- Deine Aufgabe -
Traklar zweifelt in dem Forenausschnitt daran, dass die Idee etwas bringen würde. Erkläre diese Einschätzung mit den drei Gründen, die Traklar mit „erstmal“, „Zweitens“ und „drittens“ aufzählt.

======== Textauszug

Hab aber nicht alle Beiträge gelesen^^
Ok, durch dieses Lvl-System könnte man dem entsprechend entgegen wirken - aber man kennt das ja, auf Aktion folgt Reaktion (der Goldseller).


----------



## Tefunas (12. September 2010)

wenn man das spiel kaputt machen will, dann aber bitte richtig


----------



## Chillers (12. September 2010)

Traklar schrieb:


> Mal abgesehen davon, dass das Spiel ab 12 ist? Ich glaub kaum, dass das was bringen würde, erstmal würden 90% der Leute nicht durchblicken. Zweitens gibt es schon genug Gold im Umlauf (sag nur 1 Kupfererz 20g (ja bei uns ist das so, teilweise)). Und drittens, es wird dann so ne Art 2 Klassenpolitik werden, wer zu erst kommt, malt nämlich zuerst (ne Gilde hat ja auch nicht unendlich Aktien).



Ah, malen ist jetzt Grundvorraussetzung? K, könnte ich was reißen. Allerdings spraye ich lieber. Hoffe, das zählt auch. Bin mit sowas immer die 1.!


----------



## DontaDella (12. September 2010)

Tefunas schrieb:


> wenn man das spiel kaputt machen will, dann aber bitte richtig



Klar die Idee hat noch ein paar Macken, aber warum soll das Spiel so kaputt gehen? Ich meine das Spiel heisst "World" of Warcraft, da finde ich auch ein gut wenn man ein paar Sachen vom RL in WoW implantiert wird.


----------



## DenniBoy16 (12. September 2010)

prinzip ist gut ... allerdings wird die umsetzung etwas schwer
voll und ganz wär ich fürs anlegen und gewinn machen ... auch das aktiensystem ist nett (wenn es allerdings einschränkungen gibt)

================
======== Datensätze

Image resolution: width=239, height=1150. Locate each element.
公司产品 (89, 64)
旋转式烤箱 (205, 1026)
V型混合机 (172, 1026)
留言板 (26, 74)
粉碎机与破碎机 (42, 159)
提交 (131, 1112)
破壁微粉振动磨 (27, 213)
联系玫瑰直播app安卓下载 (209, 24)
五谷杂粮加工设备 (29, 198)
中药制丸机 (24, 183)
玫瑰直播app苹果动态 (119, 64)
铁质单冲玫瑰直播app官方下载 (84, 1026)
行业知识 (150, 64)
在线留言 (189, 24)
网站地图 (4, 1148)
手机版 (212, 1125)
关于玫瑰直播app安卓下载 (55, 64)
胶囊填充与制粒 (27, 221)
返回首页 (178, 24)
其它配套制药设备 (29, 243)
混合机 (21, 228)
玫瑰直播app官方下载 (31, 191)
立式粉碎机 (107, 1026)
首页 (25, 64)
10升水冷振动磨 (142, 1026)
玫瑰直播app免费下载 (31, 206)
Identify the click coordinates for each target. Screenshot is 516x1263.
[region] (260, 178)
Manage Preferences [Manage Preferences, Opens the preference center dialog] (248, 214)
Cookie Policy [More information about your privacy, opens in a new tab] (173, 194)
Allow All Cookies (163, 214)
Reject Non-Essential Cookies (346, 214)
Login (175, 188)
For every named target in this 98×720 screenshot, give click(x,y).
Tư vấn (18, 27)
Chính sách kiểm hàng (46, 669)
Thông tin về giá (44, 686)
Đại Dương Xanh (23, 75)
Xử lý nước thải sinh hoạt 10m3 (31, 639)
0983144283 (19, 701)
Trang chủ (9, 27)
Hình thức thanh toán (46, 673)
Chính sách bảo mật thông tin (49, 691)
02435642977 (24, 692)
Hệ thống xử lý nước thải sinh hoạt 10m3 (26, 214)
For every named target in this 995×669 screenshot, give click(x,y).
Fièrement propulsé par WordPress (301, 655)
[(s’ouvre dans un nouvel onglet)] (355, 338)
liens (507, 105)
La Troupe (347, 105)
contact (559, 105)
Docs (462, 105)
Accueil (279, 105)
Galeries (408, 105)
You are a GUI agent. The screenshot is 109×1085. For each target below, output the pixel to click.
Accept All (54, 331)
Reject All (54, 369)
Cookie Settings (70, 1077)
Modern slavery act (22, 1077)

================

- Lösung -
Erstens würden nach Traklars Ansicht 90 % der Leute nicht durchblicken. Zweitens gibt es schon genug Gold im Umlauf, wobei ein Kupfererz teilweise 20 Gold kostet. Drittens würde daraus eine Art Zwei-Klassen-Politik entstehen: Wer zuerst kommt, malt zuerst, denn auch eine Gilde hat nicht unendlich viele Aktien.